Louis was eccentric to say the least.
By the time he was done, there wasn't enough gold left to sustain the minting of new coins.
A shrewd economist named John Law leapt to the aid of the nation by proposing a new concept he called a "bank", at which people could trade their heavy and primitive gold for colorful and exciting bank notes that were just as valuable, but easier to hide under mattresses and in bras.
What Went Wrong?
Unfortunately, the newly appointed regent of France didn't understand economics worth a damn, specifically the rule that money is supposed to represent things that are, you know, valuable. You can't circulate more money than can actually be exchanged for things of real value. They printed so much money that it represented five times more wealth than France actually had.
It wasn't long before the people became suspicious that they were actually walking around with their pockets full of Monopoly money. John Law knew he had to make a move, so he told everybody about an exciting new investment opportunity: the French colony of Louisiana in the not-yet-United-States.

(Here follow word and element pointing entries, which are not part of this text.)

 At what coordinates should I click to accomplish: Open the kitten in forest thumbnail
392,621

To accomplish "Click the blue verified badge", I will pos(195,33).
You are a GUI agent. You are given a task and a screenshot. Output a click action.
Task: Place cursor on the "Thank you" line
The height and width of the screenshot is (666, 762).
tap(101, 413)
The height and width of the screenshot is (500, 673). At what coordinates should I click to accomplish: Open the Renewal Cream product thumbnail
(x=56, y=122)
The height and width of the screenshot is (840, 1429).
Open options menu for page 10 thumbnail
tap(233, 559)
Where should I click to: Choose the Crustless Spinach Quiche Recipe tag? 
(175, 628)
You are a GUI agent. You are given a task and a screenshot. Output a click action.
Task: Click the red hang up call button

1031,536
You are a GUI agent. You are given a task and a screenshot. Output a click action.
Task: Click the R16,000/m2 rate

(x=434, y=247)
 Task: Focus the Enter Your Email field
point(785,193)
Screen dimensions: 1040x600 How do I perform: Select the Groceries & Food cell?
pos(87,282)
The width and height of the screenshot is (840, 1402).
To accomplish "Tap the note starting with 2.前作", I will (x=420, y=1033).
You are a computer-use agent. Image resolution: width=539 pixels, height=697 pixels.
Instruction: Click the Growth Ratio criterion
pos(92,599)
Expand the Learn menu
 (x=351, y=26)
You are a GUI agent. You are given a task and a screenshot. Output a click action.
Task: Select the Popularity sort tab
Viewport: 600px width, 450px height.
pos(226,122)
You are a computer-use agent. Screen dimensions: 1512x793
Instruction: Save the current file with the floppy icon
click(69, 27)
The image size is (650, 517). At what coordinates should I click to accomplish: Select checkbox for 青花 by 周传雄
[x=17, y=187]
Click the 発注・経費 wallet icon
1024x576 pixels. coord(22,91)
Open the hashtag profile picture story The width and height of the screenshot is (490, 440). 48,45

After all, he said, just think of the piles of gold, precious gems and Mardi Gras beads that were sure to just be littering the Mississippi river. The people could invest their money in the venture, so that not only would the government obtain more concrete wealth, but it could quietly dispose of the ridiculous surplus of paper money and pretend the whole thing never happened.
Of course, it turned out Louisiana was a wretched, inhospitable swamp. Instead of fields of rubies, rivers aflow with diamonds and mountains made of solid gold, all the French found along the Mississippi were alligators, giant rats and a whole lot of gumbo.
It's still pretty much the same, but with more Saints fans.
Unfortunately the people of France had already invested their life savings in Louisiana shares, and were sitting around with big dumb smiles on their faces waiting for the ships to return to port laden with their promised riches.
When word got out that the only gold to be found in Louisiana was inside the mouths of hillbillies, people quickly offloaded their shares for a fraction of the original price, then trampled each other to death to run to the bank to change their paper money back into gold before it ran out and their notes became worthless.